While we're chatting in this beach side hang out, a grungy, older Aussie that Chris knows walks into the bar. I’d seen this shabby guy yesterday on the street. He’d asked me for a cigarette, but I don't smoke. 

The Australian asks Chris, “You want to buy some weed? Two dollars a bag? I have to pay my hotel bill,” he explains. Chris declines, since he doesn’t do drug transactions while he's working. I also decline, since I stick to beer. Obviously the Aussie was in dire straits; he looked like a transient. He probably won’t sell marijuana for long here either, since local pushers won’t like him competing for their business.

Checking out the Aussie, I notice a large infected cut on the back of his hand. It was so infected, that his whole hand was swelled up. I figured he must have injured it in a motorbike accident, the usual way that foreigners get injured in Cambodia. But I was wrong. 

“A whore cut him”, Chris told me, after the Aussie walked away. Apparently since the Aussie didn’t have money for rent, he didn't have money to pay a prostitute that he took home either. 
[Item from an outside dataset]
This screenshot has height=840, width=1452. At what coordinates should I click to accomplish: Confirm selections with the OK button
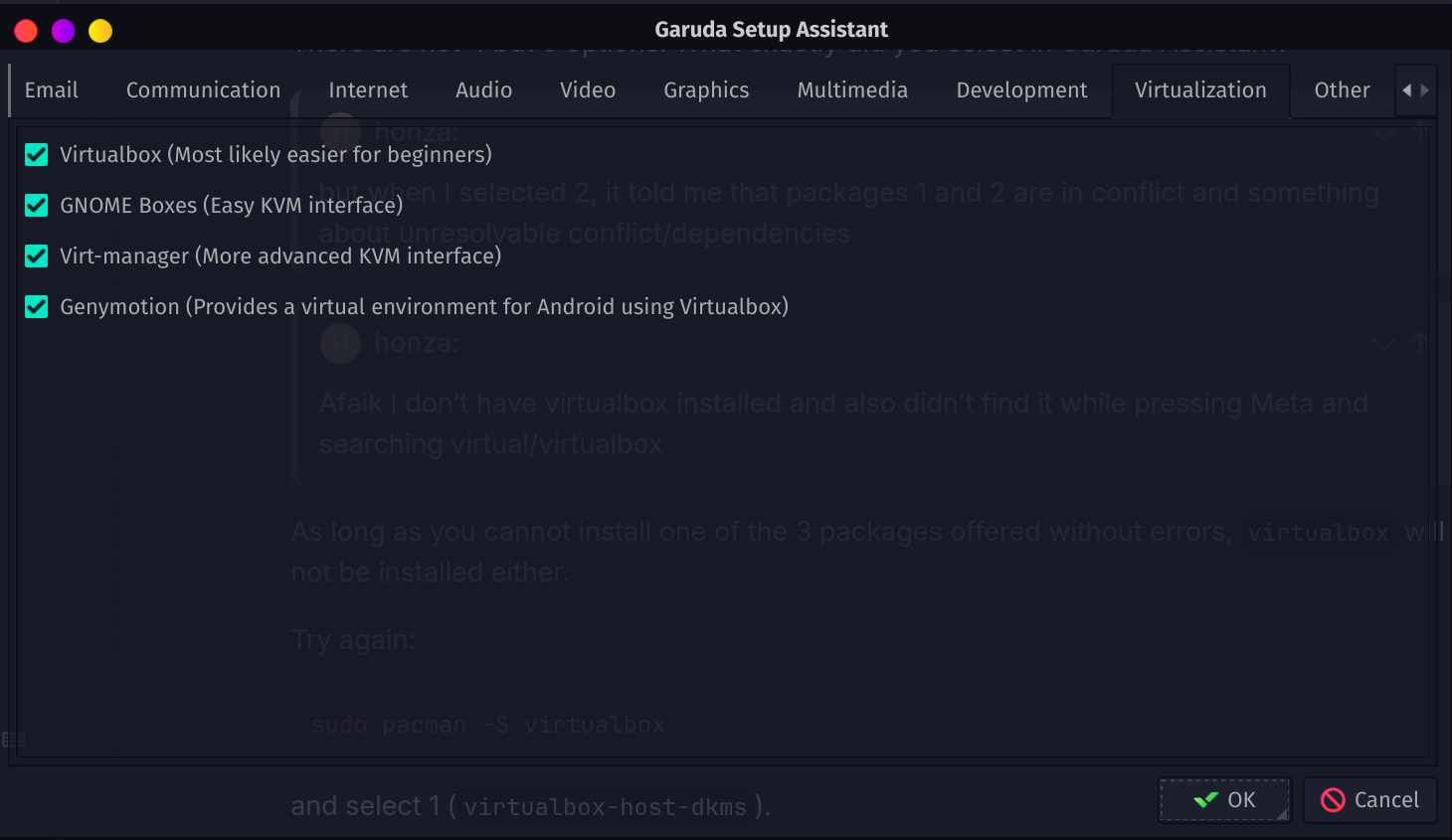1225,800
Chris and the old Aussie are just two of the down-and-out examples, that make up the soap opera scene of foreigners living in Sihanoukville. Long time expatriates call the town ‘Snookville’ or just ‘Snook’, for short. During my days checking out the beach, I learn that there are many expats hanging out here with skeletons in their closets. 

One night out at a restaurant with a group of foreigners, I was introduced to a German lawyer. I don’t recall his name, but it was probably an alias. That's likely, since I was told that this tall Aryan looking guy, was wanted for murder back in Germany! 

I already met a Swede in Phnom Penh who was hiding out from the law, but he was a peaceful guy, wanted only for media piracy. 

Could it be that this tall German with thinning hair, was really a killer? I noticed the German had a scar to one side of his forehead; an intimidating looking fellow. 

I wonder, just how did he got that scar??

* * * * *


The strange 'Airport' disco.
I’m sitting at the controls of a Russian aircraft. It's an older two engine, Antonov 24 airplane. I reach for a gauge on the control panel, and the knob comes off in my hand! 

Obviously, this plane has seen better days and fortunately, I'm not airborne. In fact, I'm not even in a real airport. But I am in a disco in Sihanoukville that is named 'Airport', and this plane is parked right over the middle of the dance floor below me! How weird. 

I peer out the cockpit windows, where the building housing this night spot resembles an old airport hanger. Adding to the odd ambiance, old photos with advertisements from long gone airlines line the walls. I can see the need to stand out in Sihanoukville's night life, but this is just unreal. 

I leave the cockpit to go aft inside the plane, and find the passenger compartment in total disarray. The seats have been removed; it's dusty and grubby. Apparently this old plane is still being renovated for the club. I imagine they'll add more tables and chairs before it’s finished. 

It's fitting that an old Soviet plane is parked in here, because this strange disco is owned by Russians. Of course that helps the disco to attract a Russia clientele, but not tonight. I exit the plane and descend down to the dance floor, into a disco that's nearly empty. It's the off season, so fewer Russians are flying down from Siberia to Cambodia while I'm staying here. 

With the house music blaring, I finish my beer, and head for the door. This plane is yet another foreign misfit in Cambodia.